You can watch this on Tubi.

Killing Spree (1987)

Tim Ritter might not be the best person for your female friends to date but we’re not trying to fix him up with someone. We’re watching SOV. For that, he’s the right person, as Killing Spree builds on the same plot I’ve seen in several of his movies — man is either getting cucked or has fears that his wife is sleeping around — and he loses it and kills everyone he knows.

Tom Russo is that man, an airplane mechanic working non-stop to keep a nice house for his wife Leeza. He’s sure that she’s cheating on him — he’s read her diary — so he starts killing anyone who she has written about, starrting with his friend Ben and a punk girl whose head he cuts off and uses as a weapon to murder his former buddy.

Anyone in Leeza’s notebook dies, like the electrican who gets chopped off by a machete ceiling fan and the lawn guy who gets buried up to his neck and mowed.

The truth? Leeza has been writing for a romance magazine to earn money so Tom doesn’t have to work so hard. But now, Maniac-like, all the victims are coming back from the dead and begin to shout at Tom to kill his wife so they can rest.

Shot on 16mm instead of camcorder — yes, I know, it’s another SOV that doesn’t live up to the format — this movie has an old ladyt’s face get hammer-based surgery and the line “You screw my wife, I screwdrive your head!”

Also: The lead actor’s name is Asbestos Felt.

Things II (1998)

Things II is not a sequel to 1989’s Things. No, it’s a sequel to 1993’s Things and how about the fact that there are two SOV movies called Things? Well, Dennis Devine, who directed and wrote this with Steve Jarvis and Mike Bowler, also directed Fatal ImagesDon’t Look In the Cellar and Demon Kiss (want to learn more? Check out Drive-In Friday: Dennis Devine Night).

Horror writer Dean F. Keene orders a pizza and tells two of his stories to the delivery girl. “The Thing From Nanchung” has Stace getting a monster from a scientist and feeding it chutney and that’s she’s going to lead it to kill her husband Dexter and get to be with her true love Sam. Then two thieves come in and the whole plan may be ruined. Steve Jarvis directed this part.
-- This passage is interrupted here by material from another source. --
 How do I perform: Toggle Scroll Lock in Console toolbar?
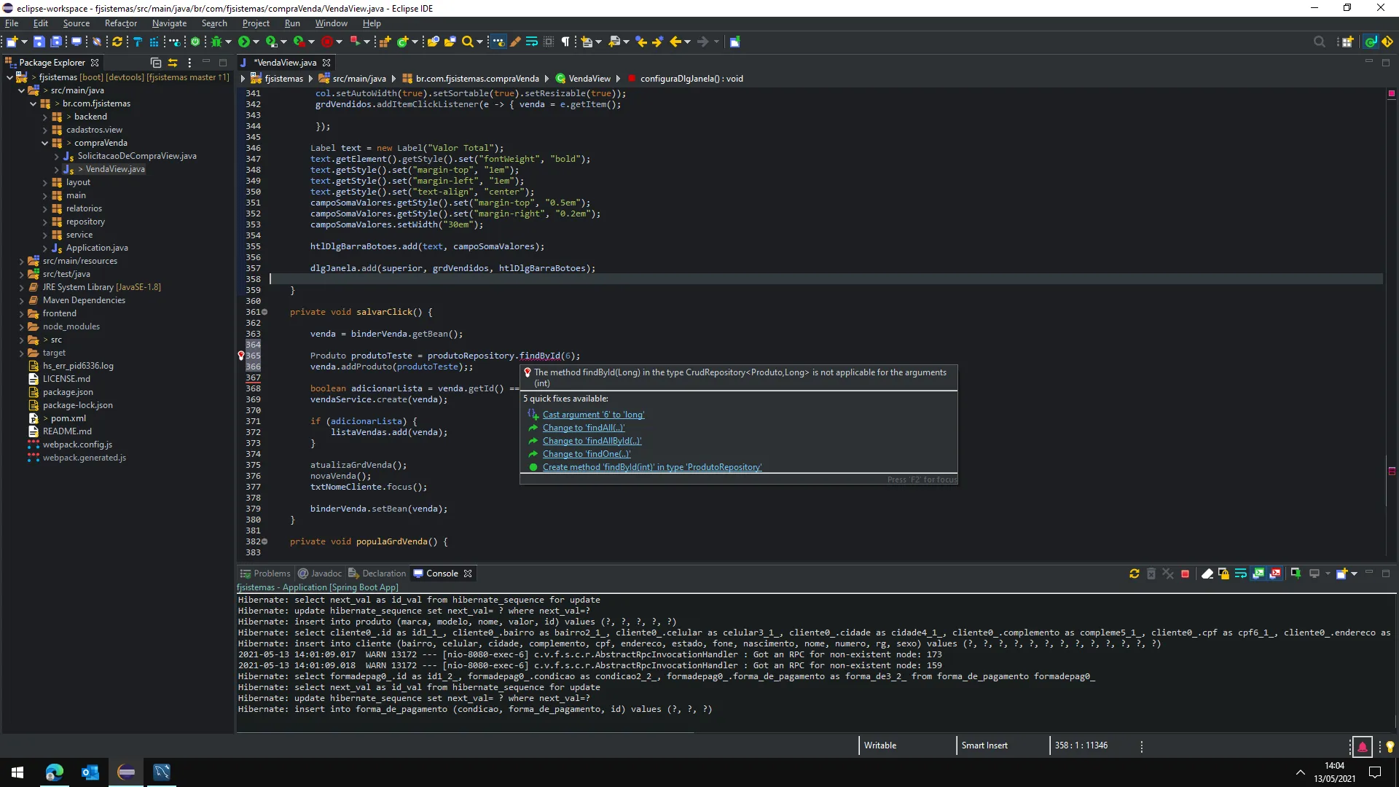tap(1224, 574)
“The Thing From The Lab” has a cop hunting down a serial killer called The Westside Strangler who may be an insect while romancing a photographer who has already had the creature kill someone in her studio. This segment was directed by Devine and has a slasher theme mixed with some strange science fiction monster action.

Mike Bowler, who would make Hell Spa, was in charge of the wraparound and the stories all work together. This is the precursor to the streaming horror anthologies that glut my inbox, except that it’s closer to a real horror anthology because there was some thought and care put into it.
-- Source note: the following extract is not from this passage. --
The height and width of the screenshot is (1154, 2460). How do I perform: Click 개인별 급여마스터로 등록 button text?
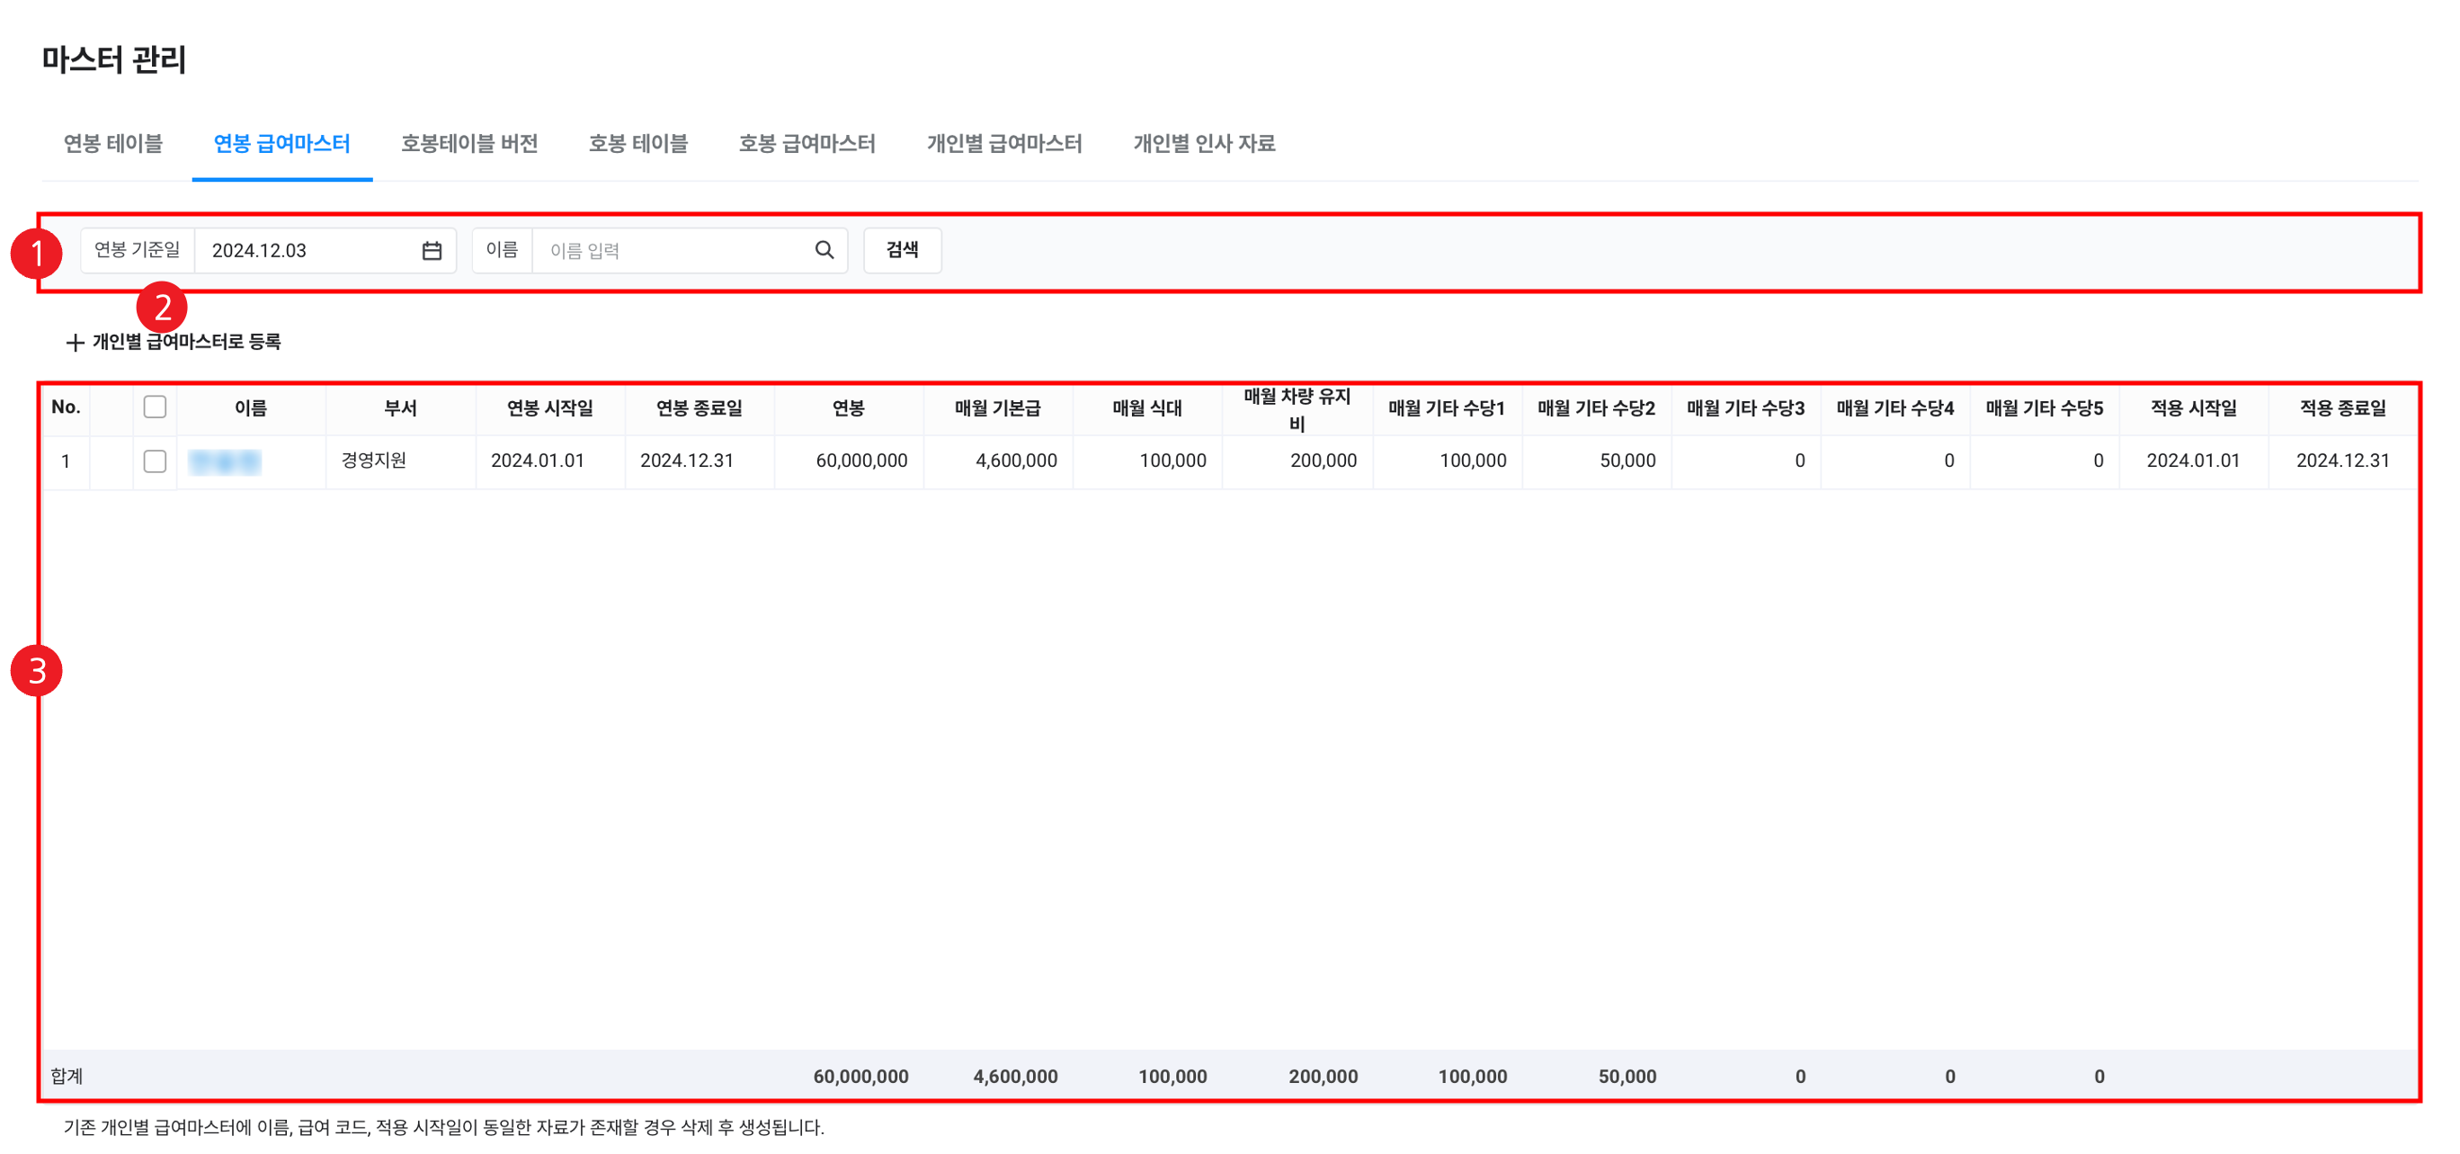tap(186, 342)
If you’re looking for what happened after the 1989 Things, prepare yourself for Wicked World.

Nightmare Asylum (1992)

Todd Sheets has disavowed this movie but it’s still got its charms. Lisa (Lori Hassel) wanders through, well, a Nightmare Asylum for around an hour. There’s a creepy family, some killers, a Leatherface-like big boss and a zombie pit at the end, all in a movie that was shot at various points with several different groups of people and then edited into whatever this is.

The star of the whole thing is The Devil’s Dark Side Haunted House where this was made. It’s already got some cool lighting and fog, plus you get to see some horror icons inside an SOV. Sheets is a big fan of Fulci and you can see the absolute movie idea from The Beyond in this, except that sound goes in and out so much and the video quality defines murky and this only dreams of the budget of the cheapest of Italian film.

But man, I do love Enochian Key’s songs and Gustav Holst’s “The Planets” which is super classy compared to what’s happening inside the movie.

The good news is that Sheets really improved as a filmmaker without losing the strange energy that is all over the place here. That makes me so happy.